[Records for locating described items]

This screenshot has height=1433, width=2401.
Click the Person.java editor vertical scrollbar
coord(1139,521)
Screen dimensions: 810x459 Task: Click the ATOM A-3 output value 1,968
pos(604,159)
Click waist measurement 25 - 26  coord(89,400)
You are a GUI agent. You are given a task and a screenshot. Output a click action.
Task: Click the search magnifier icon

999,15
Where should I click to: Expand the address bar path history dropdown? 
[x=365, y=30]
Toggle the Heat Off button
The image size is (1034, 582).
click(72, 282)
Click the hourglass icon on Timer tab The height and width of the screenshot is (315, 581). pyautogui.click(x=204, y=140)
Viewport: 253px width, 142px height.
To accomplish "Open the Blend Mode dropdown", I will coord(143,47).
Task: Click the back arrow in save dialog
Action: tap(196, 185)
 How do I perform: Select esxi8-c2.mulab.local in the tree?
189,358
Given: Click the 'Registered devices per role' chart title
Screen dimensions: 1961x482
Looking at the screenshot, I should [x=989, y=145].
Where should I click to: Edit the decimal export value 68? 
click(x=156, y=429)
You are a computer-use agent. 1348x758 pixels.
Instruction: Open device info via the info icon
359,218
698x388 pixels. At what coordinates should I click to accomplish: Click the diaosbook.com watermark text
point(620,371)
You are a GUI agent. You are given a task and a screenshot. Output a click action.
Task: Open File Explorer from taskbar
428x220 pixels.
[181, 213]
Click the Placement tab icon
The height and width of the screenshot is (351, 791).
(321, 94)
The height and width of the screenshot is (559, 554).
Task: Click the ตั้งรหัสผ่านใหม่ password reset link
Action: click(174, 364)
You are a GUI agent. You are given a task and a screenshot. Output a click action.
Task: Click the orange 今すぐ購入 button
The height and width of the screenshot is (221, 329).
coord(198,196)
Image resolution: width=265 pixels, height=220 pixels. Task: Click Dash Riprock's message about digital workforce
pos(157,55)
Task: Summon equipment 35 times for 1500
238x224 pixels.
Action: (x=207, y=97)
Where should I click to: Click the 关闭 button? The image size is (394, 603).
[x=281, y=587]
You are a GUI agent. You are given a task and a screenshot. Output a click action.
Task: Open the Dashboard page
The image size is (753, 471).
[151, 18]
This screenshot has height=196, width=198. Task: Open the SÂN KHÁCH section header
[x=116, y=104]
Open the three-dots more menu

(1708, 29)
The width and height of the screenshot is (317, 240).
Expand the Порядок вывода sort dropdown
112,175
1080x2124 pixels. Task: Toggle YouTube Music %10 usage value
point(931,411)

_Required work_:
Can you turn the listing above into a Markdown table with the columns Row and Line, giving each nonblank line its own numbered row and leaving out the blank lines?

_Problem solution_:
| Row | Line |
|---|---|
| 1 | This screenshot has height=1433, width=2401. |
| 2 | Click the Person.java editor vertical scrollbar |
| 3 | coord(1139,521) |
| 4 | Screen dimensions: 810x459 Task: Click the ATOM A-3 output value 1,968 |
| 5 | pos(604,159) |
| 6 | Click waist measurement 25 - 26  coord(89,400) |
| 7 | You are a GUI agent. You are given a task and a screenshot. Output a click action. |
| 8 | Task: Click the search magnifier icon |
| 9 | 999,15 |
| 10 | Where should I click to: Expand the address bar path history dropdown?  |
| 11 | [x=365, y=30] |
| 12 | Toggle the Heat Off button |
| 13 | The image size is (1034, 582). |
| 14 | click(72, 282) |
| 15 | Click the hourglass icon on Timer tab The height and width of the screenshot is (315, 581). pyautogui.click(x=204, y=140) |
| 16 | Viewport: 253px width, 142px height. |
| 17 | To accomplish "Open the Blend Mode dropdown", I will coord(143,47). |
| 18 | Task: Click the back arrow in save dialog |
| 19 | Action: tap(196, 185) |
| 20 |  How do I perform: Select esxi8-c2.mulab.local in the tree? |
| 21 | 189,358 |
| 22 | Given: Click the 'Registered devices per role' chart title |
| 23 | Screen dimensions: 1961x482 |
| 24 | Looking at the screenshot, I should [x=989, y=145]. |
| 25 | Where should I click to: Edit the decimal export value 68?  |
| 26 | click(x=156, y=429) |
| 27 | You are a computer-use agent. 1348x758 pixels. |
| 28 | Instruction: Open device info via the info icon |
| 29 | 359,218 |
| 30 | 698x388 pixels. At what coordinates should I click to accomplish: Click the diaosbook.com watermark text |
| 31 | point(620,371) |
| 32 | You are a GUI agent. You are given a task and a screenshot. Output a click action. |
| 33 | Task: Open File Explorer from taskbar |
| 34 | 428x220 pixels. |
| 35 | [181, 213] |
| 36 | Click the Placement tab icon |
| 37 | The height and width of the screenshot is (351, 791). |
| 38 | (321, 94) |
| 39 | The height and width of the screenshot is (559, 554). |
| 40 | Task: Click the ตั้งรหัสผ่านใหม่ password reset link |
| 41 | Action: click(174, 364) |
| 42 | You are a GUI agent. You are given a task and a screenshot. Output a click action. |
| 43 | Task: Click the orange 今すぐ購入 button |
| 44 | The height and width of the screenshot is (221, 329). |
| 45 | coord(198,196) |
| 46 | Image resolution: width=265 pixels, height=220 pixels. Task: Click Dash Riprock's message about digital workforce |
| 47 | pos(157,55) |
| 48 | Task: Summon equipment 35 times for 1500 |
| 49 | 238x224 pixels. |
| 50 | Action: (x=207, y=97) |
| 51 | Where should I click to: Click the 关闭 button? The image size is (394, 603). |
| 52 | [x=281, y=587] |
| 53 | You are a GUI agent. You are given a task and a screenshot. Output a click action. |
| 54 | Task: Open the Dashboard page |
| 55 | The image size is (753, 471). |
| 56 | [151, 18] |
| 57 | This screenshot has height=196, width=198. Task: Open the SÂN KHÁCH section header |
| 58 | [x=116, y=104] |
| 59 | Open the three-dots more menu |
| 60 | (1708, 29) |
| 61 | The width and height of the screenshot is (317, 240). |
| 62 | Expand the Порядок вывода sort dropdown |
| 63 | 112,175 |
| 64 | 1080x2124 pixels. Task: Toggle YouTube Music %10 usage value |
| 65 | point(931,411) |